Text section
╭──
Side note: There’s a wisteria in Fredricksburg, Texas at this old (former) hospital. I don’t know how old it is, but many of the vines are at least 6" in diameter and it grows to the top of this two-story building. When it is in bloom, you can smell it from 2 or 3 blocks away.
I kept 2 pods in my car for about 4 months and they didn’t explode. (thank goodness)
Wisteria in Illinois is very invasive and I have seen one eat two small oak trees. I was keeping the pods thinking of planting the seeds but my husband saw the eaten oak trees and looked at our small lot and said no, no, please don’t. So I didn’t.
My neighbors have a huge one that covers the back of their house. It drops seeds in my yard all the time. I’m forever pulling them out. They have to prune it three times a year to keep it from growing under the eves and into the attic.
There was one at my dad’s house that really stank when it bloomed; like ammonia.
I live in CA and we get no rain all summer long and my wysteria does fine-- I never water it. It grows like a weed and I have to prune it back at least once every 2 weeks. The only trick with getting it to bloom is not to overprune it in the winter. The blooms come on second year growth, so if you cut the first year growth off completely, you won’t have much flowering.
It is indeed a foreign invader plant and especially in the South can be very nasty. Don’t grow it. There are, however, native and non-native non-invasive species that you can grow, they’re just not as common as the purple stuff that eats what the kudzu leaves behind.
Oh, I wouldn’t say not to grow it, but I would watch it. It can get out of hand, but that doesn’t mean it will, if you take care of it. My next door neighbor, who is an astounding gerdener, has a plant she started from another neighbor’s seed pod about ten years ago. She has trained it into a small tree, and when it blooms it looks amazing. It really is one of the prettiest things I’ve ever seen.
And I live in Mississippi, so I understand how it can go nutso. But I think with attention it can be quite a showstopper.
I’ve seen pictures of it trained into trees, but I’ve never seen one in person. I think that would be a neat way to go, especially because it couldn’t eat your house or your trees that way!
That seems unlikely, given the plant’s explosive dispersal strategy - plants that rely on animals’ digestive systems for dispersal usually package the seeds suitably in a somewhat persistent edible fruiting body of some kind.
Mangetout is right about seed-grown wisterias often taking many years to bloom. If you want results much faster get a good vegetatively-propagated form and don’t overdo the fertilizer.
A less aggressive plant that offers repeat flowering is Kentucky wisteria, described on this page.
Well, that’s true, but only if you continue to prune it regularly. I know she prunes hers about three times a year, because the plant tries very hard to reach out and eat the garden shed it grows beside. I think if it was left to it’s own devices it would consume her yard within a spate of a few years. It also seems to bloom every time she prunes it, but that probably doesn’t mean anything to us mortals. This woman has the most impressive green thumb I’ve ever seen.
Just to be clear, I have no issue with it running amok in my garden. For one thing, we have cold, cold winters which should stunt a little of that growth spurt and secondly, I have located it where it can be content and not damage the garden or structures, and pruning is quite easy.
Also I have no issue with it not blooming. As mentioned, it came beautifully into bloom the second year after planting, you can’t ask for more than that. But not blooming seems to be what everyone talks about when it comes to wisteria, check out google.
Loving all things natural history I was delighted to see such large lovely, and furry, pods developing. I was just wanting to know if they explode will they self seed, should I remove them first before that can happen? Will it damage my chances for blooms next year if I snip off the pods? Can I save them and dry them? Will they look cool? Will they still explode if I snip them now or will it interupt the cycle?
╰──
[Saved entries]
╭──
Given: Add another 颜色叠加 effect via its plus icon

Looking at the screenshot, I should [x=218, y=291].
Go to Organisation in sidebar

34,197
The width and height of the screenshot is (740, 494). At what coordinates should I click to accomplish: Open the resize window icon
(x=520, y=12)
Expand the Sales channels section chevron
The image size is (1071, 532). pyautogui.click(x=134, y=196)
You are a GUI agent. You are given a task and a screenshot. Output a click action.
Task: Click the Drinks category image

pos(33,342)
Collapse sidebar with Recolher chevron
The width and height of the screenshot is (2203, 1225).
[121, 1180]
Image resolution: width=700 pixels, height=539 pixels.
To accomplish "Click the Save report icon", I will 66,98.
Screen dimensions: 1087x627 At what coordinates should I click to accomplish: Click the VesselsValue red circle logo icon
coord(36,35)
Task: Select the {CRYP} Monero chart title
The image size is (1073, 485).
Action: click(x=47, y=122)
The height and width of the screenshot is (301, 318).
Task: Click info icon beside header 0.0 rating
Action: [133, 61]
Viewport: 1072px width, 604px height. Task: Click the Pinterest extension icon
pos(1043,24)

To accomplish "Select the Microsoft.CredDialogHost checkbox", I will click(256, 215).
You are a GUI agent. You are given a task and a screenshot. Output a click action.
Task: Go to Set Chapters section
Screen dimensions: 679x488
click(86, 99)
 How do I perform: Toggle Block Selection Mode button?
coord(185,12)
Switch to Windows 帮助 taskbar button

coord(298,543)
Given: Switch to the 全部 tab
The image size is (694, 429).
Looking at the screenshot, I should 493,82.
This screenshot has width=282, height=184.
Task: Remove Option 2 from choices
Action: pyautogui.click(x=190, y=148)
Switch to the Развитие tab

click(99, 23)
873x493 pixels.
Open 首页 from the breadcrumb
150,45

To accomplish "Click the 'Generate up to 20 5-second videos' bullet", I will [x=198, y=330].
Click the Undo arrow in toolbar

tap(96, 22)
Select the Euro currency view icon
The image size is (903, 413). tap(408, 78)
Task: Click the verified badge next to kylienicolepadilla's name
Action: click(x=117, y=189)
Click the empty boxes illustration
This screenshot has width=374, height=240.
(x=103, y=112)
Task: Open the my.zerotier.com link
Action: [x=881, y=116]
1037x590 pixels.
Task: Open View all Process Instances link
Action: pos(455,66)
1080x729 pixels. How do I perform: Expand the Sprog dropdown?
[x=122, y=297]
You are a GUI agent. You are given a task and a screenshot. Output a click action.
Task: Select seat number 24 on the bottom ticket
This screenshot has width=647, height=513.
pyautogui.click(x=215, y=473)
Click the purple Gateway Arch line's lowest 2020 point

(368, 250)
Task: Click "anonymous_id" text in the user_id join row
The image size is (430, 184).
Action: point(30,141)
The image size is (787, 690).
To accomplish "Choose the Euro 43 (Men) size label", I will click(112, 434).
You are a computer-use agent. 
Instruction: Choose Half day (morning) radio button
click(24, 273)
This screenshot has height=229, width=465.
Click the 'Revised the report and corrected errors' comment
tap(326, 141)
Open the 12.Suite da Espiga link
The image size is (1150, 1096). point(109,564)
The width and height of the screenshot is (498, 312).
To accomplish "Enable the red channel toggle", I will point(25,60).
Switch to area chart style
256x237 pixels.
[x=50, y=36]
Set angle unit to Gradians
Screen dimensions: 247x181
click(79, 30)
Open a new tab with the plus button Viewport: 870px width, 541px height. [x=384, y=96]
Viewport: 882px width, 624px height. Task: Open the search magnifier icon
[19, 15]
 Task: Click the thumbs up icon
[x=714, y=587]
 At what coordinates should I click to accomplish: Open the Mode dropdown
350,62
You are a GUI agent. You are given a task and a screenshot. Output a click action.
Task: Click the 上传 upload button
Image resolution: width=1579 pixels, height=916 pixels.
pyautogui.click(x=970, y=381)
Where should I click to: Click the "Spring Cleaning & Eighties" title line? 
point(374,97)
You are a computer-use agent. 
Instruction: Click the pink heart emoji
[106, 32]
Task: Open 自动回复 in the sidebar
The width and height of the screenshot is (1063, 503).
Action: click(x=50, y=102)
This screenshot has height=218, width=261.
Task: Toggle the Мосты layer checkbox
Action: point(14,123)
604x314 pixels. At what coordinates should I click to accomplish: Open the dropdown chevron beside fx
╰──
What you are asked to do
Rewrite the wisteria text from "That seems unlikely, given" to "overdo the fertilizer.", changing "fertilizer" to "plant food".

Result
That seems unlikely, given the plant’s explosive dispersal strategy - plants that rely on animals’ digestive systems for dispersal usually package the seeds suitably in a somewhat persistent edible fruiting body of some kind.
Mangetout is right about seed-grown wisterias often taking many years to bloom. If you want results much faster get a good vegetatively-propagated form and don’t overdo the plant food.